An office in the Friedrichshain-Kreuzberg district office – the interior design of some authorities leaves a lot to be desired.

(Photo: Britta Pedersen/dpa)

Detlef Gottschalck calls this “administrative disorder”. Gottschalck was head of the Senate Chancellery in Hamburg under CDU Mayor Christoph Ahlhaus. In Berlin, he worked on administrative reform for the last Senate and is still working on the subject at the Stiftung Zukunft Berlin, funded by several companies. “There’s no lack of analysis. There’s actually no lack of recipes either. Above all, there’s a lack of implementation,” he says. But this time “hope is high: The start is already more convincing.

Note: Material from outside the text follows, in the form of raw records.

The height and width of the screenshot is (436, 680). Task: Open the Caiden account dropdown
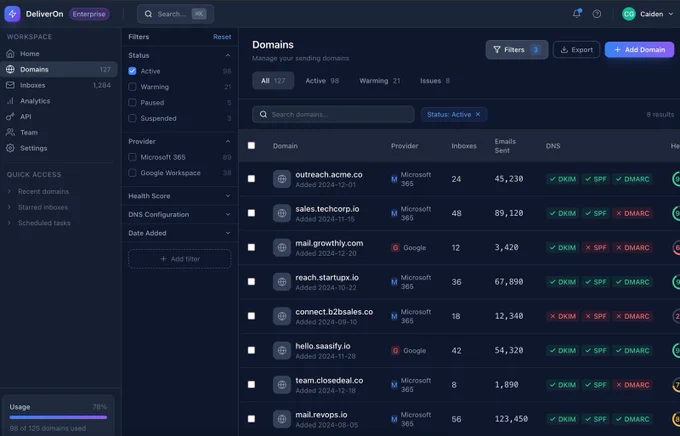coord(647,14)
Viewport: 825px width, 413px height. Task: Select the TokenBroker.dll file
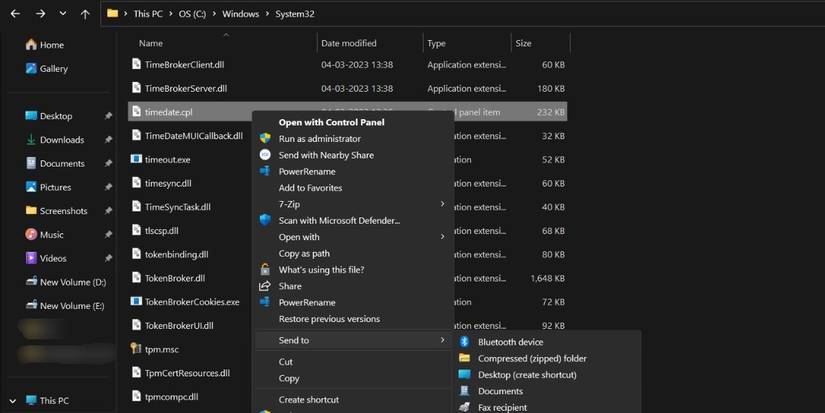pyautogui.click(x=175, y=278)
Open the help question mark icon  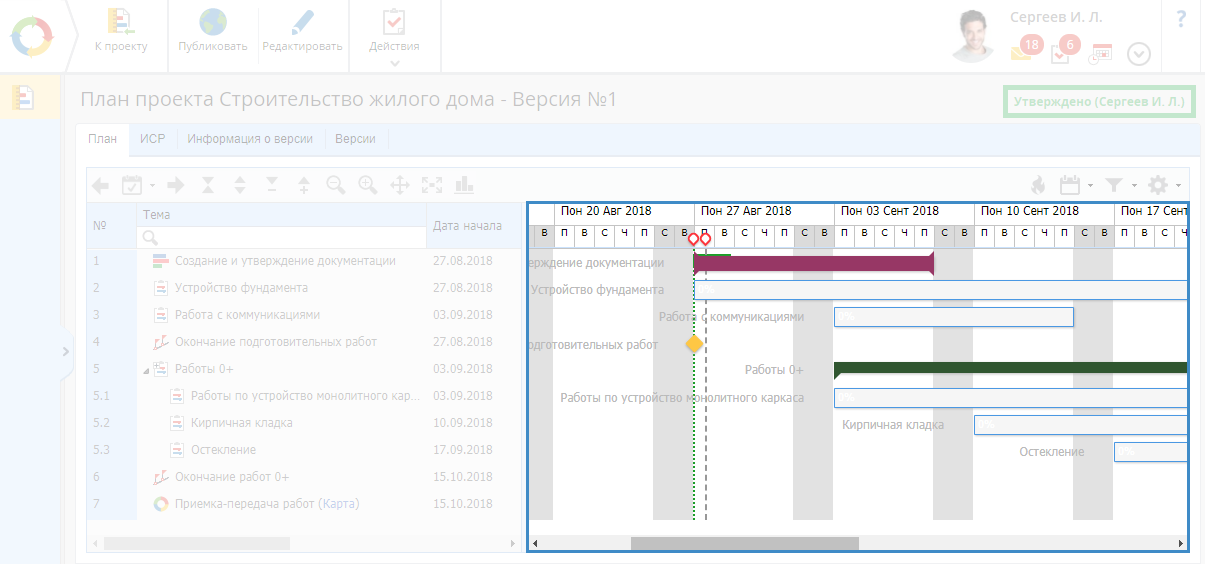coord(1181,19)
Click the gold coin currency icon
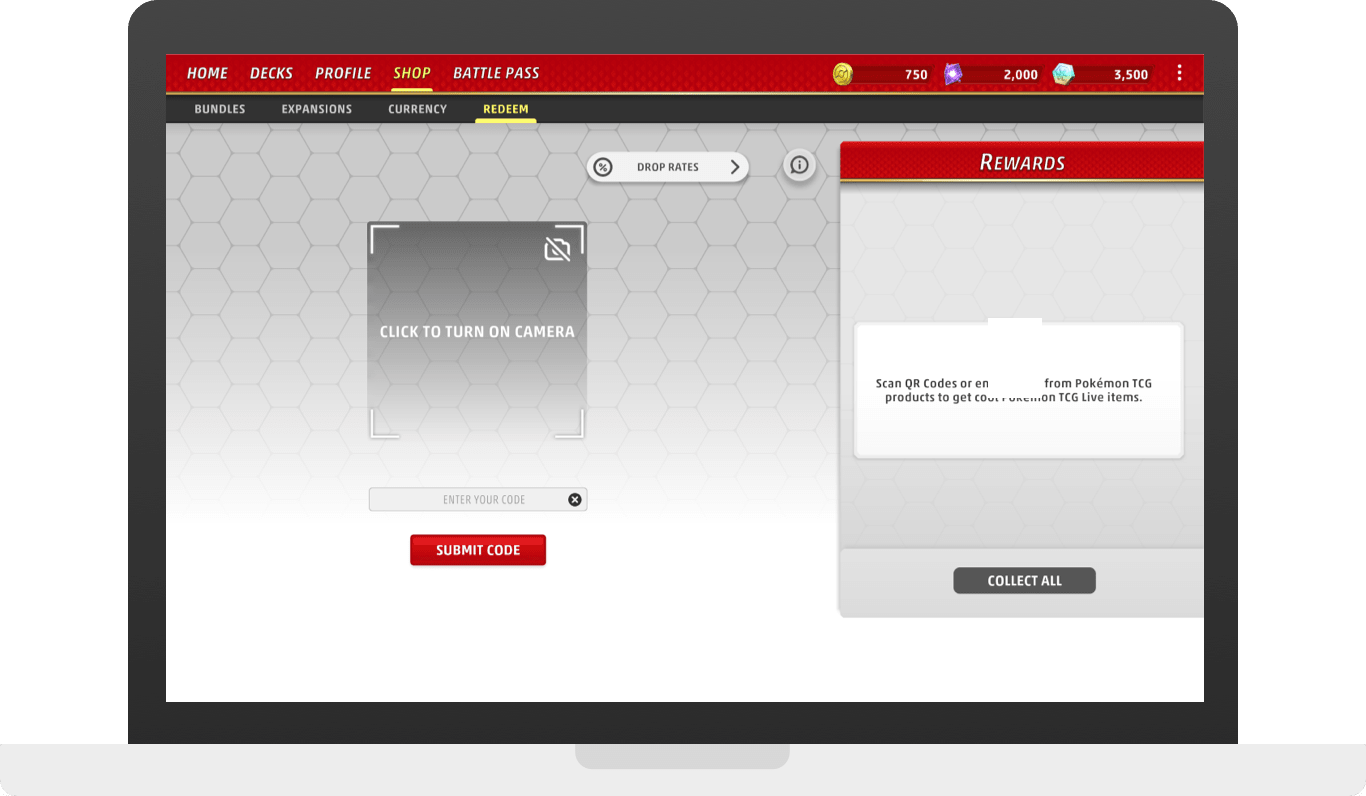The width and height of the screenshot is (1366, 796). 843,74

The motivation is also higher.”

Cindy Beiersdorf and her employees are not lacking in commitment either. Since spring, the Citizens’ Registration Office in Steglitz-Zehlendorf has been open three hours longer per week. Even the security guards who are still here from Corona times help out, says Beiersdorf. For example with translations. And even if a citizen comes without an appointment, one would try to help him. “No one is simply sent away here.”

Now Cindy Beiersdorf and Ralf Kleindiek just have to get together. Then things could even go quite well in Berlin.